Alors là bon faut que je vous dise, le canapé ça fait trois mois que je l’ai commandé, et j’ai du prendre ma demi-journée pour attendre et être là pour la livraison. Je m’attendais donc à autre chose que : bon bah ça passe pas, appelez le magasin et commandez-en un autre. #JeSuisDéception
Je commence donc à argumenter avec une rhétorique implacable :
- « Heu mais vous voulez pas mesurer d’abord ? » (ils n’avaient pas mesuré, juste « estimé » que ça ne passerait pas, et de toute façon ils n’avaient pas de mètre, j’ai fini par leur en prêter un)

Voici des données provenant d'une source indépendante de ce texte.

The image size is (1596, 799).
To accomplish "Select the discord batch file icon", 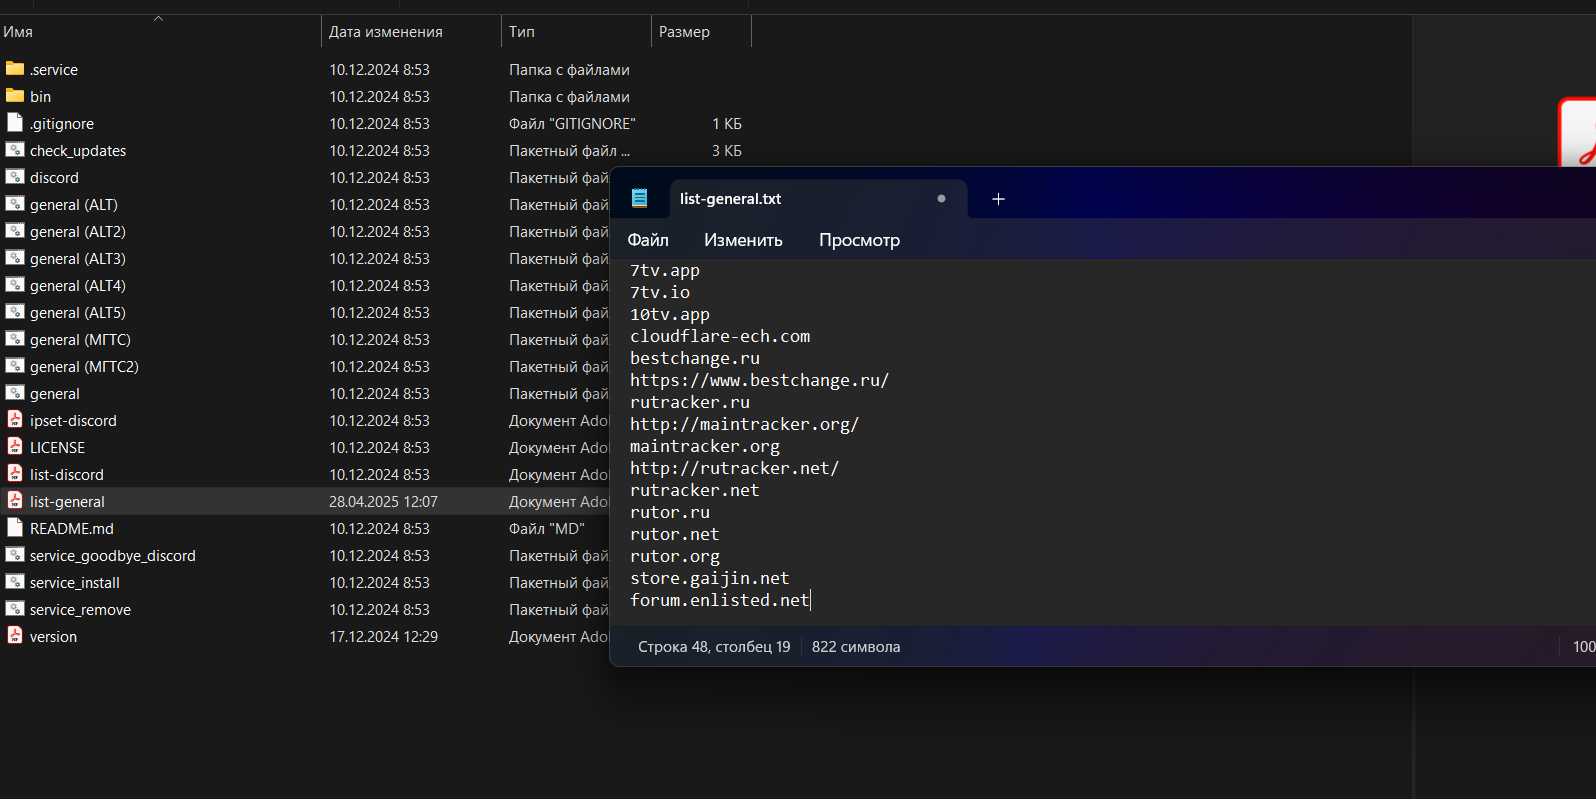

- « Heu mais à aucun moment quand j’ai claqué un peu plus d’un demi Smic pour acheter en magasin ce canapé on ne m’a indiqué qu’il fallait habiter dans une maison avec des portes de 2 mètres de large et qu’il n’y avait rien de démontable dans ce canapé » (en fait il y avait des trucs démontables bien sûr mais attendez la fin de l’histoire)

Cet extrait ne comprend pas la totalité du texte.